═══ Supplied records
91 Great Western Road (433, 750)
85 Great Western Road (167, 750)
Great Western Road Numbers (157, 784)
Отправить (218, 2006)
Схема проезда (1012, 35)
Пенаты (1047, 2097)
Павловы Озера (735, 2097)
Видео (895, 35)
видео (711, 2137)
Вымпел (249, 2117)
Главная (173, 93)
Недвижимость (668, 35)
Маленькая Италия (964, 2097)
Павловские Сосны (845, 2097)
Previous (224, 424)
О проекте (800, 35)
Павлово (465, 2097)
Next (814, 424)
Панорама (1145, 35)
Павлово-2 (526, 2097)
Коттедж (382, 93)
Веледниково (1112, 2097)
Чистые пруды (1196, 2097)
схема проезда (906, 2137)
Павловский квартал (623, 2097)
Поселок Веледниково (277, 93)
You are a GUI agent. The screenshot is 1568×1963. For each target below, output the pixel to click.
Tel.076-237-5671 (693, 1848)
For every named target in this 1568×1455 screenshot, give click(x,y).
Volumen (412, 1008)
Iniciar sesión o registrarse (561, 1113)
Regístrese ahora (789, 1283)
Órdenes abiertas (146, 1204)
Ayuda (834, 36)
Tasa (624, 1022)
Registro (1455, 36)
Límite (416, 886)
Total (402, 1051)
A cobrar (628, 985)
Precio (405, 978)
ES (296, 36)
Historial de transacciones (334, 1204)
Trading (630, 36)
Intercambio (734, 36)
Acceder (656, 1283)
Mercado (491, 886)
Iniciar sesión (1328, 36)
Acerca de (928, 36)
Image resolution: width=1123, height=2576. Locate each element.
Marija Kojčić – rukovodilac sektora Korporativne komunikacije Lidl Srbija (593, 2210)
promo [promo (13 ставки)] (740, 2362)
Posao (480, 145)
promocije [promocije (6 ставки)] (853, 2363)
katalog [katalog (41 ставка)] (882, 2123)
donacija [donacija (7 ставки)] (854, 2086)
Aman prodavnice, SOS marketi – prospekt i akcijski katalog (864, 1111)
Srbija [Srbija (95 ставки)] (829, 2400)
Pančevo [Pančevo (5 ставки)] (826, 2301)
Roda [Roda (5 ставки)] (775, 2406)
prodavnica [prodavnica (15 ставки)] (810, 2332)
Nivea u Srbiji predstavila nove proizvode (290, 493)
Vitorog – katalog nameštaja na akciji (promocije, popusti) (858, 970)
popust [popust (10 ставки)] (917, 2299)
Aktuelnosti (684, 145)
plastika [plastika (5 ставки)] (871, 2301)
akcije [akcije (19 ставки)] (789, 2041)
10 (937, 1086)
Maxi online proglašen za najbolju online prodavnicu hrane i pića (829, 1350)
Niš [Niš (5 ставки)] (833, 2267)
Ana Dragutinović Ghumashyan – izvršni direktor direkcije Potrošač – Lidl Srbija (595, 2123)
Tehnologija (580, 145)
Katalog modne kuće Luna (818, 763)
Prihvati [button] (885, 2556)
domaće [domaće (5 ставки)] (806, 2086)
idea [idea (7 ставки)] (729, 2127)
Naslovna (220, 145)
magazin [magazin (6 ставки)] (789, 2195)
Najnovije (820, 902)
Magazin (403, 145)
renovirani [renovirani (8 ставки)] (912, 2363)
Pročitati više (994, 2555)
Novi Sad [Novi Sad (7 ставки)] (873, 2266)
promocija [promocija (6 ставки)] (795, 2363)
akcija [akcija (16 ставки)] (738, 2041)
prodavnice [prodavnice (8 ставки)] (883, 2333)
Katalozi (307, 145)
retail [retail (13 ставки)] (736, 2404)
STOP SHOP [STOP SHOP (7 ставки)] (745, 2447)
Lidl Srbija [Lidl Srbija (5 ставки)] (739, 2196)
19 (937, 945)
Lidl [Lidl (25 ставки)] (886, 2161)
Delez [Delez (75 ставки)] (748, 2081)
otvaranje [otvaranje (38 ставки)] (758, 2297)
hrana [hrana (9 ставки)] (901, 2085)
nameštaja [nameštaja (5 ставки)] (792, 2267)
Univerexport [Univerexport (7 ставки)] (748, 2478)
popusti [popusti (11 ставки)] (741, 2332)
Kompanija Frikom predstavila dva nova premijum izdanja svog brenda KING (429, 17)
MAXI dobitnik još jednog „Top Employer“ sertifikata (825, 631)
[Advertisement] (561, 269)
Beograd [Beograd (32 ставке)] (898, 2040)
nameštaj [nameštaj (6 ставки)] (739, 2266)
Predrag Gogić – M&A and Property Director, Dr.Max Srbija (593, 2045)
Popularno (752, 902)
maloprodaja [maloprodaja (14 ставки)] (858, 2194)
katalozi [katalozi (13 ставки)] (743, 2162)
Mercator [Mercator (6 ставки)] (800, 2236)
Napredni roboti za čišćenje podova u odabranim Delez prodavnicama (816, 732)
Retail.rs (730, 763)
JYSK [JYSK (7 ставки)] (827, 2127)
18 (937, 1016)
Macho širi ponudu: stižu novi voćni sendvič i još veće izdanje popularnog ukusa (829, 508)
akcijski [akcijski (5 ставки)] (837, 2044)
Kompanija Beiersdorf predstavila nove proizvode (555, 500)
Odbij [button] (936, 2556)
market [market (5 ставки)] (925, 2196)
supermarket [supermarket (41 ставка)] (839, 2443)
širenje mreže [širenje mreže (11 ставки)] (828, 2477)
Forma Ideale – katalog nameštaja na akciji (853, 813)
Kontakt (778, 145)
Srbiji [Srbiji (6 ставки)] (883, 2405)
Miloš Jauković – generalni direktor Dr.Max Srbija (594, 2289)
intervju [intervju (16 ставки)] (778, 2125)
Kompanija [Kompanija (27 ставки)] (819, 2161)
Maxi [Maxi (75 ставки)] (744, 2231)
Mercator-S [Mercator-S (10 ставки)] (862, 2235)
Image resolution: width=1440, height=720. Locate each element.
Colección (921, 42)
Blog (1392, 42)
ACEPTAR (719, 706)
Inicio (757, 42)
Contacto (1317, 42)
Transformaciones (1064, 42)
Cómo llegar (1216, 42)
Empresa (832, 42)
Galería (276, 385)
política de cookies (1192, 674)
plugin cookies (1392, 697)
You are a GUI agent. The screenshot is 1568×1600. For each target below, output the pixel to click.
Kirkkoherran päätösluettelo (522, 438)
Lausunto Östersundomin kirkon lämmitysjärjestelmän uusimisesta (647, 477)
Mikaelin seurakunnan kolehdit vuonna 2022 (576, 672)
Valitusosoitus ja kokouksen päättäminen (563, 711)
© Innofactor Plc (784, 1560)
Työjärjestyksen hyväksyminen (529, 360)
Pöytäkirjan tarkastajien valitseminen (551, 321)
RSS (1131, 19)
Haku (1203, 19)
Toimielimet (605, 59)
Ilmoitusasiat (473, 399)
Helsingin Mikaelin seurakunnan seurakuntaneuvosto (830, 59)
══════
:: What is expected ::
Copy the records from the line that contains "katalozi [katalozi (13 ставки)] (743, 2162)" through the line that contains "Kirkkoherran päätösluettelo (522, 438)", swapping "Kontakt" for "Contact" and leaving every other part unchanged.

:: Exercise output ::
katalozi [katalozi (13 ставки)] (743, 2162)
Mercator [Mercator (6 ставки)] (800, 2236)
Napredni roboti za čišćenje podova u odabranim Delez prodavnicama (816, 732)
Retail.rs (730, 763)
JYSK [JYSK (7 ставки)] (827, 2127)
18 (937, 1016)
Macho širi ponudu: stižu novi voćni sendvič i još veće izdanje popularnog ukusa (829, 508)
akcijski [akcijski (5 ставки)] (837, 2044)
Kompanija Beiersdorf predstavila nove proizvode (555, 500)
Odbij [button] (936, 2556)
market [market (5 ставки)] (925, 2196)
supermarket [supermarket (41 ставка)] (839, 2443)
širenje mreže [širenje mreže (11 ставки)] (828, 2477)
Forma Ideale – katalog nameštaja na akciji (853, 813)
Contact (778, 145)
Srbiji [Srbiji (6 ставки)] (883, 2405)
Miloš Jauković – generalni direktor Dr.Max Srbija (594, 2289)
intervju [intervju (16 ставки)] (778, 2125)
Kompanija [Kompanija (27 ставки)] (819, 2161)
Maxi [Maxi (75 ставки)] (744, 2231)
Mercator-S [Mercator-S (10 ставки)] (862, 2235)
Image resolution: width=1440, height=720. Locate each element.
Colección (921, 42)
Blog (1392, 42)
ACEPTAR (719, 706)
Inicio (757, 42)
Contacto (1317, 42)
Transformaciones (1064, 42)
Cómo llegar (1216, 42)
Empresa (832, 42)
Galería (276, 385)
política de cookies (1192, 674)
plugin cookies (1392, 697)
You are a GUI agent. The screenshot is 1568×1600. For each target below, output the pixel to click.
Kirkkoherran päätösluettelo (522, 438)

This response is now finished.